- **What to produce**
Copy the lines of the listing from the one holding "Fungicide [143, 1064]" through the end of the listing, inclusive, and swap "ACTIONS" for "PROCEDURES", changing nothing else.
════════════════
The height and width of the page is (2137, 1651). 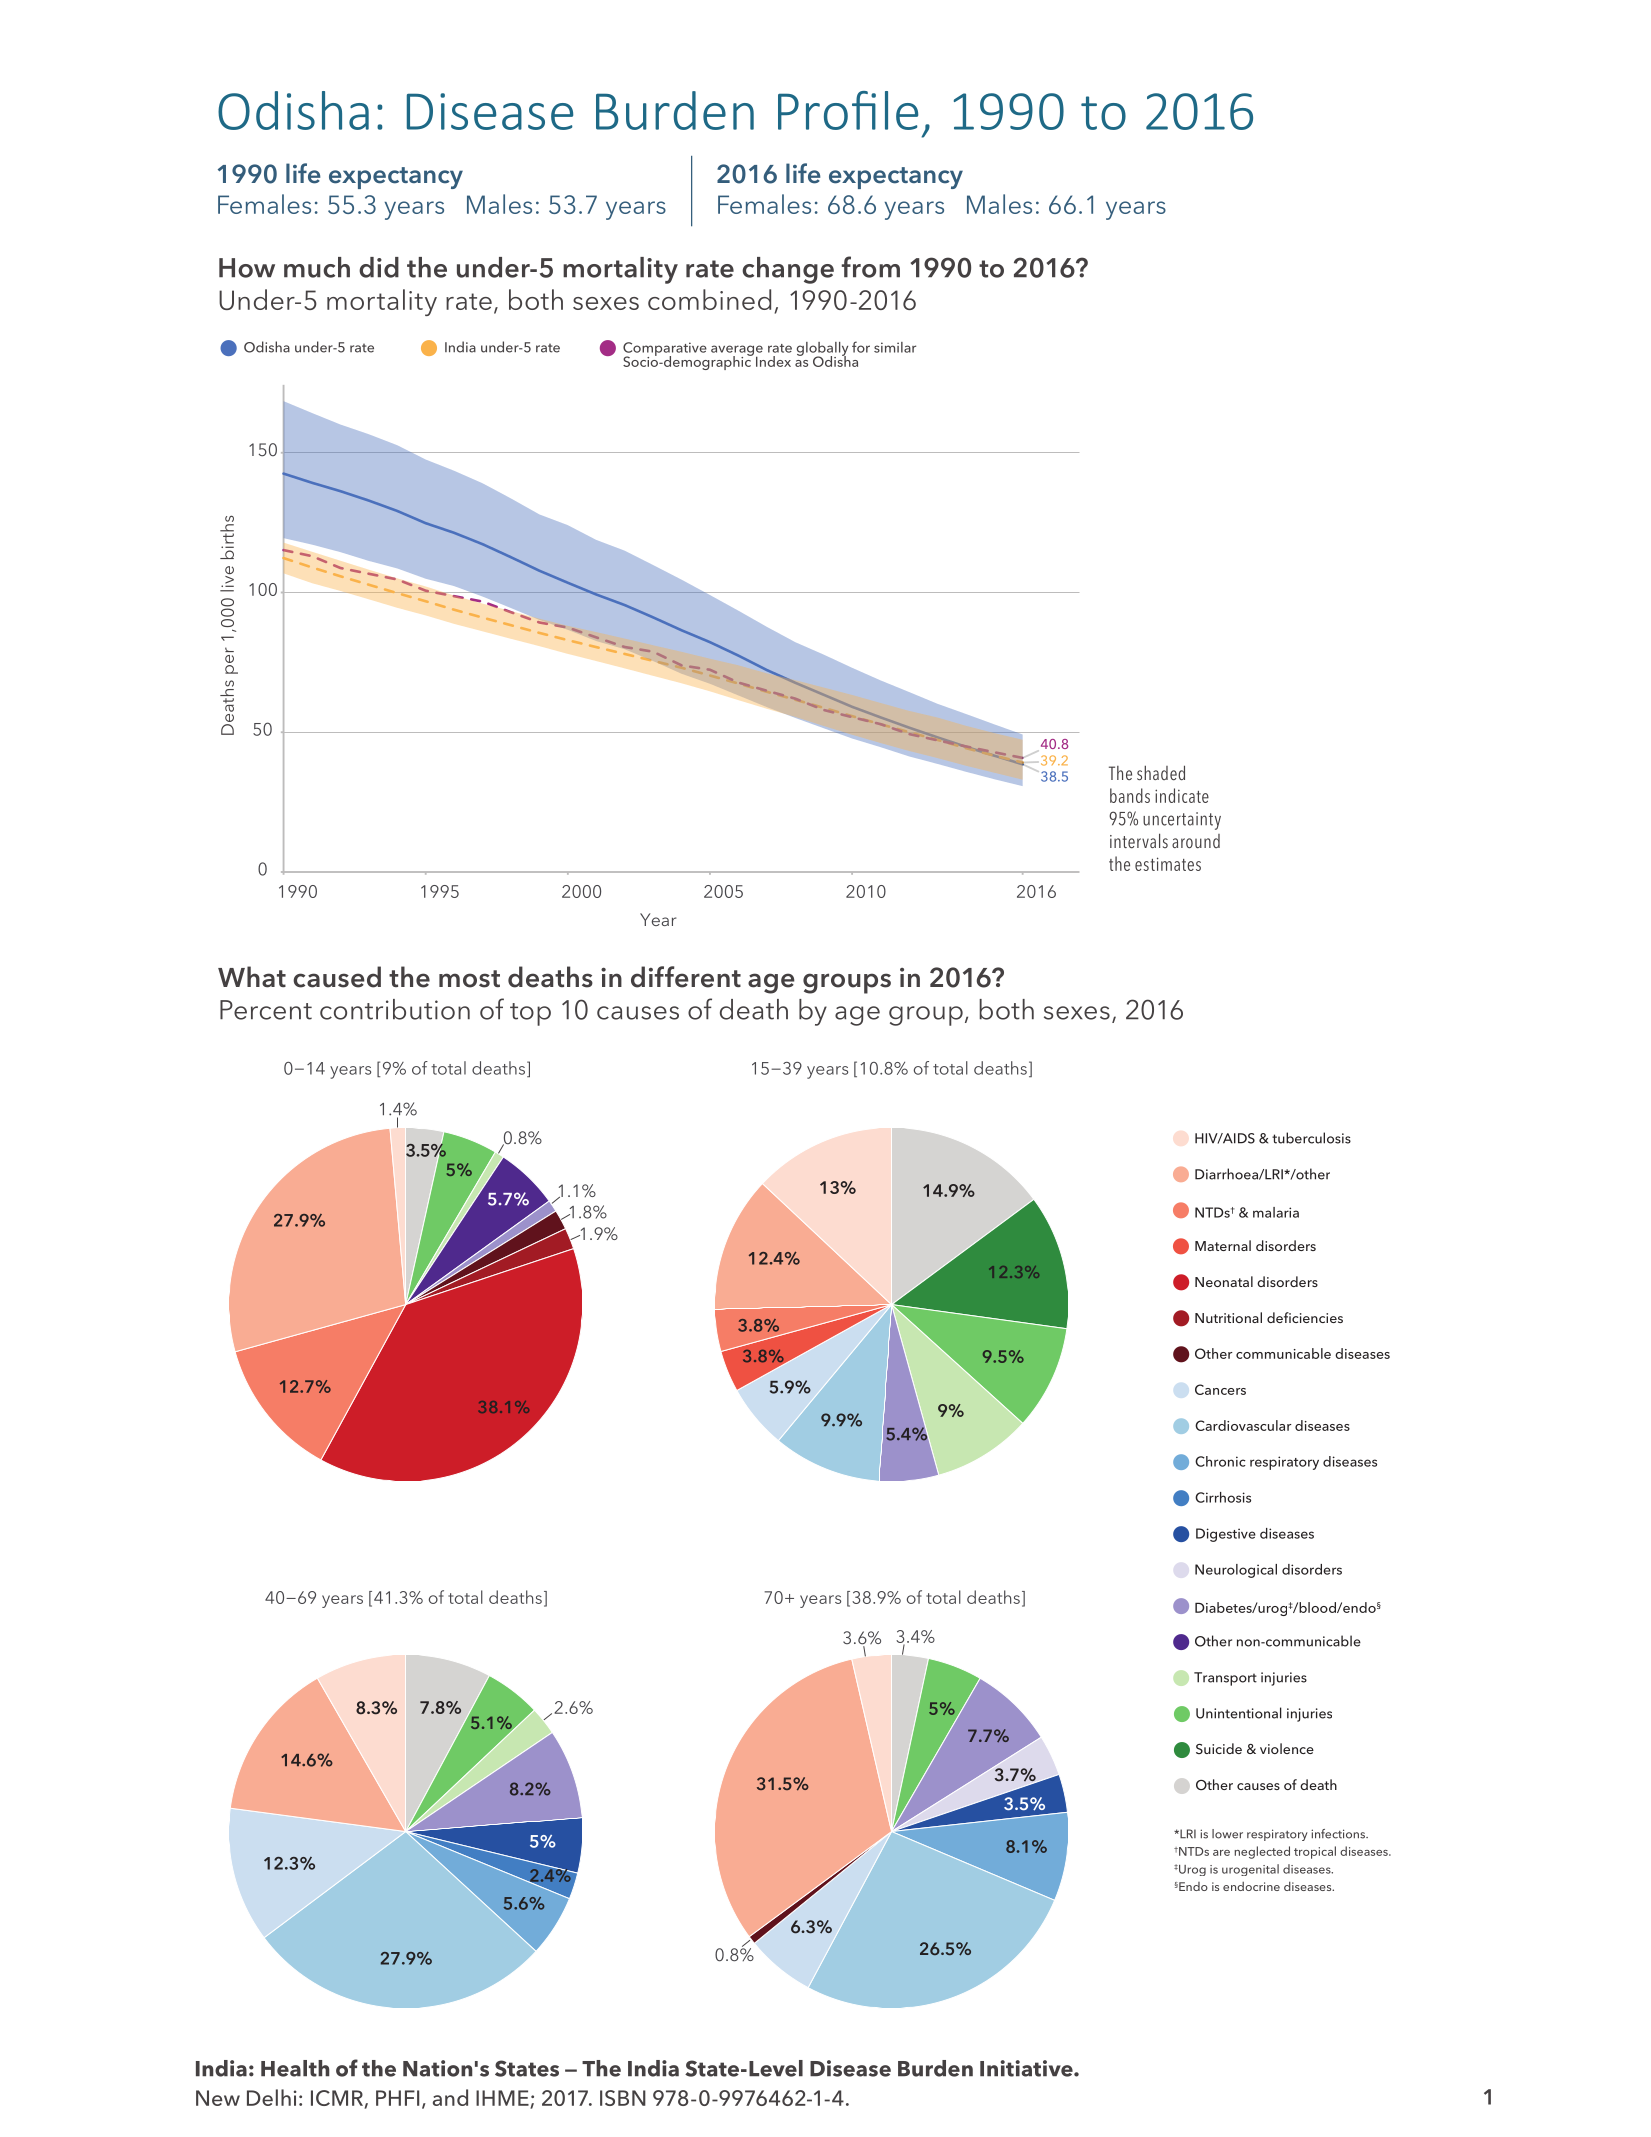 I want to click on Cancers, so click(x=1220, y=1389).
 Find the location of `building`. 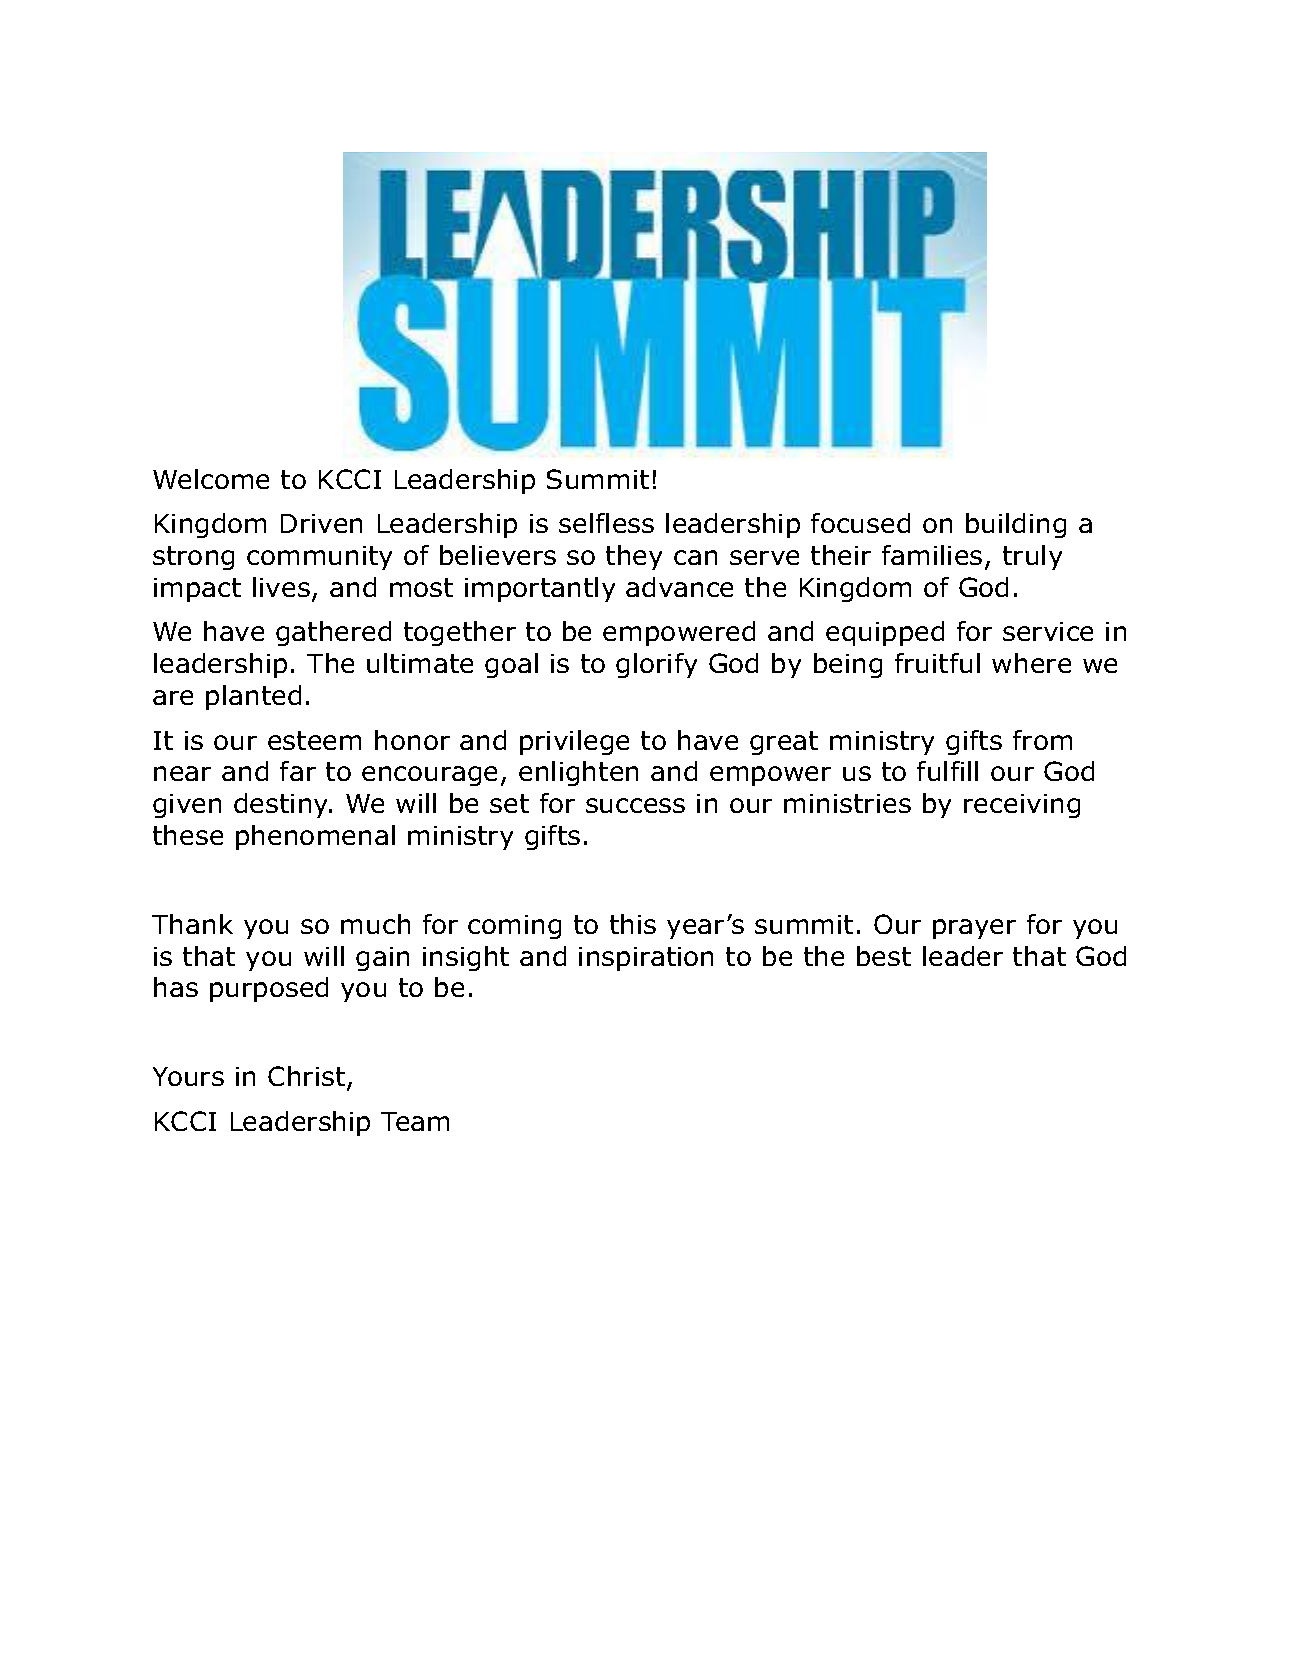

building is located at coordinates (1016, 525).
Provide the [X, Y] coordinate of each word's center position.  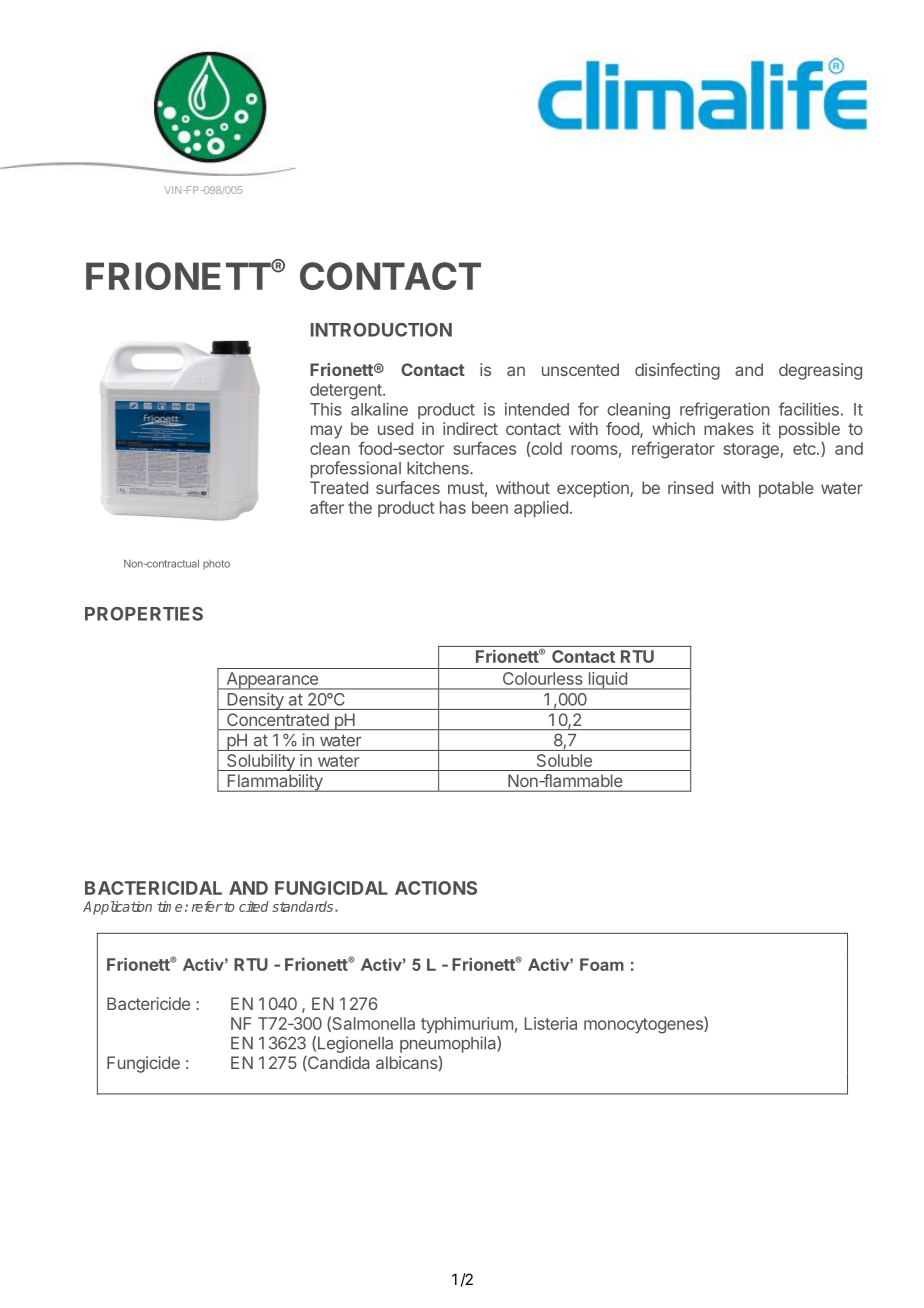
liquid [607, 681]
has [453, 507]
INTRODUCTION [381, 330]
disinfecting [677, 371]
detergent [347, 391]
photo [216, 565]
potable [786, 489]
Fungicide [143, 1064]
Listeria [551, 1023]
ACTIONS [436, 888]
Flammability [274, 783]
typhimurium [467, 1025]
════════════════
- **Output of the task**
Fungicide [143, 1064]
Listeria [551, 1023]
PROCEDURES [436, 888]
Flammability [274, 783]
typhimurium [467, 1025]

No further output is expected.